*EXERCISE DETAILS:* The whole listing needs to be restated word for word.

━━━━━━━━━━

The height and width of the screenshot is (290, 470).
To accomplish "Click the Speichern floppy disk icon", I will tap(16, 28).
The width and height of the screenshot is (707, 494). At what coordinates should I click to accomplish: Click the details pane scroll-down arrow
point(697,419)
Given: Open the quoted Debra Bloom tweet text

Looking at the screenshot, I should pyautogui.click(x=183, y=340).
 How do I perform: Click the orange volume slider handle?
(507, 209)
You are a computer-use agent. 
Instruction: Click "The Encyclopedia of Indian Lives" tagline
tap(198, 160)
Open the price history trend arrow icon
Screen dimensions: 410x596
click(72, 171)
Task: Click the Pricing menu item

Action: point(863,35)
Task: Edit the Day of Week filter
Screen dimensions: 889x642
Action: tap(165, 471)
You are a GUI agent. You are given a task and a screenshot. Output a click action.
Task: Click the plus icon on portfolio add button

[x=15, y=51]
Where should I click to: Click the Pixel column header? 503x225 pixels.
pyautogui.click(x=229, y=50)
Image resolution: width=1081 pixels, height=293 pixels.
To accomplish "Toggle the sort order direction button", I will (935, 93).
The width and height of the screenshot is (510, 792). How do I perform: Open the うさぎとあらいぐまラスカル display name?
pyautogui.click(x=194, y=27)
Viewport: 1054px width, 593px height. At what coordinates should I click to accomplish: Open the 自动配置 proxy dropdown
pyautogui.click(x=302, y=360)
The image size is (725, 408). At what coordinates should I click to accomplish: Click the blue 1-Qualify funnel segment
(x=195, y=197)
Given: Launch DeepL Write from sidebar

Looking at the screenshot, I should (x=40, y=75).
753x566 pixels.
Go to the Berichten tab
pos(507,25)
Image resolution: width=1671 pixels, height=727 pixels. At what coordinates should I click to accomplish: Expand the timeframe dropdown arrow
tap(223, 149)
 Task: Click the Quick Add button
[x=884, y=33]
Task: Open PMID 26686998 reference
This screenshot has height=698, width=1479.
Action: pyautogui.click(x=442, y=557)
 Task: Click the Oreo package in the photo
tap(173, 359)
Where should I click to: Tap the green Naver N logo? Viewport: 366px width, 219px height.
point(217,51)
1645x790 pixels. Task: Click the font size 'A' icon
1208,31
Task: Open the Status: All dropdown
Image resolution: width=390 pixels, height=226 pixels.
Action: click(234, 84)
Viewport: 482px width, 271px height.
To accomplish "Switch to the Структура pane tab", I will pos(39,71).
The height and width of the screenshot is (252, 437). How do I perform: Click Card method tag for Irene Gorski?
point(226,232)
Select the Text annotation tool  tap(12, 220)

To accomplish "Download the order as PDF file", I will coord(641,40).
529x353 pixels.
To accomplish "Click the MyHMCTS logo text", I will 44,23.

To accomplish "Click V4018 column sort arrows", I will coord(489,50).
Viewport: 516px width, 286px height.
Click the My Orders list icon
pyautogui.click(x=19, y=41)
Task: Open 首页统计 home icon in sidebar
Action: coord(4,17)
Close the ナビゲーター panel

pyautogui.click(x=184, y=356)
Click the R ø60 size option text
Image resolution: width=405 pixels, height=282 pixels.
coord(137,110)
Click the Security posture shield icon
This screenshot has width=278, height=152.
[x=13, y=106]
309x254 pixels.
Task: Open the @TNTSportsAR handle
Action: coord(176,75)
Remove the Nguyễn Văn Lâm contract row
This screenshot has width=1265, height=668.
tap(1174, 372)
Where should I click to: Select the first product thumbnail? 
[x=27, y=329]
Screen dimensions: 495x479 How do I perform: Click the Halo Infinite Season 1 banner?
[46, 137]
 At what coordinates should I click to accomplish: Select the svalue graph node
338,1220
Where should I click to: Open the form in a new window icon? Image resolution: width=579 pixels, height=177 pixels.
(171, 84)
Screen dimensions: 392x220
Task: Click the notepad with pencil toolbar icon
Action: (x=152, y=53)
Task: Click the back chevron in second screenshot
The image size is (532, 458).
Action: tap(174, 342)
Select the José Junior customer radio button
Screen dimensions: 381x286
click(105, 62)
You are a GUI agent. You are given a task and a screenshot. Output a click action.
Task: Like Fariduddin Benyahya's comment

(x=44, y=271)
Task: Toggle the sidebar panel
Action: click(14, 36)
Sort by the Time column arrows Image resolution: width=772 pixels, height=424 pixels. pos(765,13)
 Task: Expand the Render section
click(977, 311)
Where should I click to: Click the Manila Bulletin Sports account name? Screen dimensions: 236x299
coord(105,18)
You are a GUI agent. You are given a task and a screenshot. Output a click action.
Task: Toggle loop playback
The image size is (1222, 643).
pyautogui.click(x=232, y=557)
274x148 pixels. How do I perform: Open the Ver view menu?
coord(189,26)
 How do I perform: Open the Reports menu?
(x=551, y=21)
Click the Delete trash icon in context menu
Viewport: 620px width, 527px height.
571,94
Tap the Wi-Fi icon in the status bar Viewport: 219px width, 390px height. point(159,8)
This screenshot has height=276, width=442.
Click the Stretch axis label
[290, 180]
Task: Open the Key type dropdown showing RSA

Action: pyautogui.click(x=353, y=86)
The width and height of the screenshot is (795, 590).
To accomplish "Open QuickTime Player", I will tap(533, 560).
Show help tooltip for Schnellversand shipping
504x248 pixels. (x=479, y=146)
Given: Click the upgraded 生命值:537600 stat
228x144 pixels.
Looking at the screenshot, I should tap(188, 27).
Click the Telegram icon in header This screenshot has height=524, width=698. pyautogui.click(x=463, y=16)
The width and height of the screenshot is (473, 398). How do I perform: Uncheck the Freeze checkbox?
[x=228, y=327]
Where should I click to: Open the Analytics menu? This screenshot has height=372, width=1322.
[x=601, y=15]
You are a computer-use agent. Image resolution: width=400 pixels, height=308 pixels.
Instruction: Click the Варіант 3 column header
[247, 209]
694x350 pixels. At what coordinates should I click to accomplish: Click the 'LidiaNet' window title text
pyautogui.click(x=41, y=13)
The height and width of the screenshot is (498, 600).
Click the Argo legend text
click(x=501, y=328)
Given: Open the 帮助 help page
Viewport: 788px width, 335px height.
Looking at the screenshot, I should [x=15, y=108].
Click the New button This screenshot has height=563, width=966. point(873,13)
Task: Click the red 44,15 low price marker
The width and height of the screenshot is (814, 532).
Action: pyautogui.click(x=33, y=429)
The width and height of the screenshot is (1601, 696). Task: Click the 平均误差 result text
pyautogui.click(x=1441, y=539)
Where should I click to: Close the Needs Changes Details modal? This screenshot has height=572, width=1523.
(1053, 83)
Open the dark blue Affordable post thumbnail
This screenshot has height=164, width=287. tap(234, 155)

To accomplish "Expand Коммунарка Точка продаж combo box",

━━━━━━━━━━

*WRITTEN ANSWER:*
The height and width of the screenshot is (290, 470).
To accomplish "Click the Speichern floppy disk icon", I will tap(16, 28).
The width and height of the screenshot is (707, 494). At what coordinates should I click to accomplish: Click the details pane scroll-down arrow
point(697,419)
Given: Open the quoted Debra Bloom tweet text

Looking at the screenshot, I should pyautogui.click(x=183, y=340).
 How do I perform: Click the orange volume slider handle?
(507, 209)
You are a computer-use agent. 
Instruction: Click "The Encyclopedia of Indian Lives" tagline
tap(198, 160)
Open the price history trend arrow icon
Screen dimensions: 410x596
click(72, 171)
Task: Click the Pricing menu item

Action: point(863,35)
Task: Edit the Day of Week filter
Screen dimensions: 889x642
Action: tap(165, 471)
You are a GUI agent. You are given a task and a screenshot. Output a click action.
Task: Click the plus icon on portfolio add button

[x=15, y=51]
Where should I click to: Click the Pixel column header? 503x225 pixels.
pyautogui.click(x=229, y=50)
Image resolution: width=1081 pixels, height=293 pixels.
To accomplish "Toggle the sort order direction button", I will (935, 93).
The width and height of the screenshot is (510, 792). How do I perform: Open the うさぎとあらいぐまラスカル display name?
pyautogui.click(x=194, y=27)
Viewport: 1054px width, 593px height. At what coordinates should I click to accomplish: Open the 自动配置 proxy dropdown
pyautogui.click(x=302, y=360)
The image size is (725, 408). At what coordinates should I click to accomplish: Click the blue 1-Qualify funnel segment
(x=195, y=197)
Given: Launch DeepL Write from sidebar

Looking at the screenshot, I should (x=40, y=75).
753x566 pixels.
Go to the Berichten tab
pos(507,25)
Image resolution: width=1671 pixels, height=727 pixels. At what coordinates should I click to accomplish: Expand the timeframe dropdown arrow
tap(223, 149)
 Task: Click the Quick Add button
[x=884, y=33]
Task: Open PMID 26686998 reference
This screenshot has height=698, width=1479.
Action: pyautogui.click(x=442, y=557)
 Task: Click the Oreo package in the photo
tap(173, 359)
Where should I click to: Tap the green Naver N logo? Viewport: 366px width, 219px height.
point(217,51)
1645x790 pixels. Task: Click the font size 'A' icon
1208,31
Task: Open the Status: All dropdown
Image resolution: width=390 pixels, height=226 pixels.
Action: click(234, 84)
Viewport: 482px width, 271px height.
To accomplish "Switch to the Структура pane tab", I will pos(39,71).
The height and width of the screenshot is (252, 437). How do I perform: Click Card method tag for Irene Gorski?
point(226,232)
Select the Text annotation tool  tap(12, 220)

To accomplish "Download the order as PDF file", I will coord(641,40).
529x353 pixels.
To accomplish "Click the MyHMCTS logo text", I will 44,23.

To accomplish "Click V4018 column sort arrows", I will coord(489,50).
Viewport: 516px width, 286px height.
Click the My Orders list icon
pyautogui.click(x=19, y=41)
Task: Open 首页统计 home icon in sidebar
Action: coord(4,17)
Close the ナビゲーター panel

pyautogui.click(x=184, y=356)
Click the R ø60 size option text
Image resolution: width=405 pixels, height=282 pixels.
coord(137,110)
Click the Security posture shield icon
This screenshot has width=278, height=152.
[x=13, y=106]
309x254 pixels.
Task: Open the @TNTSportsAR handle
Action: coord(176,75)
Remove the Nguyễn Văn Lâm contract row
This screenshot has width=1265, height=668.
tap(1174, 372)
Where should I click to: Select the first product thumbnail? 
[x=27, y=329]
Screen dimensions: 495x479 How do I perform: Click the Halo Infinite Season 1 banner?
[46, 137]
 At what coordinates should I click to accomplish: Select the svalue graph node
338,1220
Where should I click to: Open the form in a new window icon? Image resolution: width=579 pixels, height=177 pixels.
(171, 84)
Screen dimensions: 392x220
Task: Click the notepad with pencil toolbar icon
Action: (x=152, y=53)
Task: Click the back chevron in second screenshot
The image size is (532, 458).
Action: tap(174, 342)
Select the José Junior customer radio button
Screen dimensions: 381x286
click(105, 62)
You are a GUI agent. You are given a task and a screenshot. Output a click action.
Task: Like Fariduddin Benyahya's comment

(x=44, y=271)
Task: Toggle the sidebar panel
Action: click(14, 36)
Sort by the Time column arrows Image resolution: width=772 pixels, height=424 pixels. pos(765,13)
 Task: Expand the Render section
click(977, 311)
Where should I click to: Click the Manila Bulletin Sports account name? Screen dimensions: 236x299
coord(105,18)
You are a GUI agent. You are given a task and a screenshot. Output a click action.
Task: Toggle loop playback
The image size is (1222, 643).
pyautogui.click(x=232, y=557)
274x148 pixels. How do I perform: Open the Ver view menu?
coord(189,26)
 How do I perform: Open the Reports menu?
(x=551, y=21)
Click the Delete trash icon in context menu
Viewport: 620px width, 527px height.
571,94
Tap the Wi-Fi icon in the status bar Viewport: 219px width, 390px height. point(159,8)
This screenshot has height=276, width=442.
Click the Stretch axis label
[290, 180]
Task: Open the Key type dropdown showing RSA

Action: pyautogui.click(x=353, y=86)
The width and height of the screenshot is (795, 590).
To accomplish "Open QuickTime Player", I will tap(533, 560).
Show help tooltip for Schnellversand shipping
504x248 pixels. (x=479, y=146)
Given: Click the upgraded 生命值:537600 stat
228x144 pixels.
Looking at the screenshot, I should tap(188, 27).
Click the Telegram icon in header This screenshot has height=524, width=698. pyautogui.click(x=463, y=16)
The width and height of the screenshot is (473, 398). How do I perform: Uncheck the Freeze checkbox?
[x=228, y=327]
Where should I click to: Open the Analytics menu? This screenshot has height=372, width=1322.
[x=601, y=15]
You are a computer-use agent. Image resolution: width=400 pixels, height=308 pixels.
Instruction: Click the Варіант 3 column header
[247, 209]
694x350 pixels. At what coordinates should I click to accomplish: Click the 'LidiaNet' window title text
pyautogui.click(x=41, y=13)
The height and width of the screenshot is (498, 600).
Click the Argo legend text
click(x=501, y=328)
Given: Open the 帮助 help page
Viewport: 788px width, 335px height.
Looking at the screenshot, I should [x=15, y=108].
Click the New button This screenshot has height=563, width=966. point(873,13)
Task: Click the red 44,15 low price marker
The width and height of the screenshot is (814, 532).
Action: pyautogui.click(x=33, y=429)
The width and height of the screenshot is (1601, 696). Task: Click the 平均误差 result text
pyautogui.click(x=1441, y=539)
Where should I click to: Close the Needs Changes Details modal? This screenshot has height=572, width=1523.
(1053, 83)
Open the dark blue Affordable post thumbnail
This screenshot has height=164, width=287. tap(234, 155)

To accomplish "Expand Коммунарка Точка продаж combo box",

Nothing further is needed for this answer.